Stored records

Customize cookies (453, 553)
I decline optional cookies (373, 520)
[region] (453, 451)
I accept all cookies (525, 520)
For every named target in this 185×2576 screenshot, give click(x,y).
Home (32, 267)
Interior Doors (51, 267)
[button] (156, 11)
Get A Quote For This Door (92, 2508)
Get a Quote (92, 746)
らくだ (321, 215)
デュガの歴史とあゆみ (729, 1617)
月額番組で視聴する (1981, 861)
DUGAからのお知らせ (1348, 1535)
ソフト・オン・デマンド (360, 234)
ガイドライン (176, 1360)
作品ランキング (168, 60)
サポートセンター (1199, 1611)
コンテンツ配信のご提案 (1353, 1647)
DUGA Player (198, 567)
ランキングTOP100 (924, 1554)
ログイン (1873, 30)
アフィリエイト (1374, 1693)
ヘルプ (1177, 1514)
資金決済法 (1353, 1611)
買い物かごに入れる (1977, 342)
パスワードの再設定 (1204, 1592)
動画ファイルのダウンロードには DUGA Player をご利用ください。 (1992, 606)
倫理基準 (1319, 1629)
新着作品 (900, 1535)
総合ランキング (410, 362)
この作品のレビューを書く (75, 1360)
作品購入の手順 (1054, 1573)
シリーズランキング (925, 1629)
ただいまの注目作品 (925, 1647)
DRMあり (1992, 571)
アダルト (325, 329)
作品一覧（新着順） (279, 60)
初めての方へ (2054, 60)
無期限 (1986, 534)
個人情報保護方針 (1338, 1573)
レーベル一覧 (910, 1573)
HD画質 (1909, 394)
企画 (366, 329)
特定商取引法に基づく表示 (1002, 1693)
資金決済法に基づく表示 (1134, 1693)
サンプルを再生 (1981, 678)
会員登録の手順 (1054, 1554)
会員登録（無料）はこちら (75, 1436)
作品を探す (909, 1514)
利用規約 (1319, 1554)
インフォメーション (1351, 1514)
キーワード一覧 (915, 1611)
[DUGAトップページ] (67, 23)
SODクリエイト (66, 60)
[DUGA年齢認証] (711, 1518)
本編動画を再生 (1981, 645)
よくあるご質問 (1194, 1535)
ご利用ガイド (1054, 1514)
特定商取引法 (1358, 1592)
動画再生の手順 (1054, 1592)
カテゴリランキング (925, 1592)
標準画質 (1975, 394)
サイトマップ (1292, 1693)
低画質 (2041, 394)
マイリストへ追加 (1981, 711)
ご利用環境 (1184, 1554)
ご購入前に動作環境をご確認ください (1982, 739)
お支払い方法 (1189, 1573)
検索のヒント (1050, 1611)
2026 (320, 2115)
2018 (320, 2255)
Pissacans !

| What is being asked |
Only lines with the word "Player" are needed. Copy them from the preceding records.

| Answer to the problem |
DUGA Player (198, 567)
動画ファイルのダウンロードには DUGA Player をご利用ください。 (1992, 606)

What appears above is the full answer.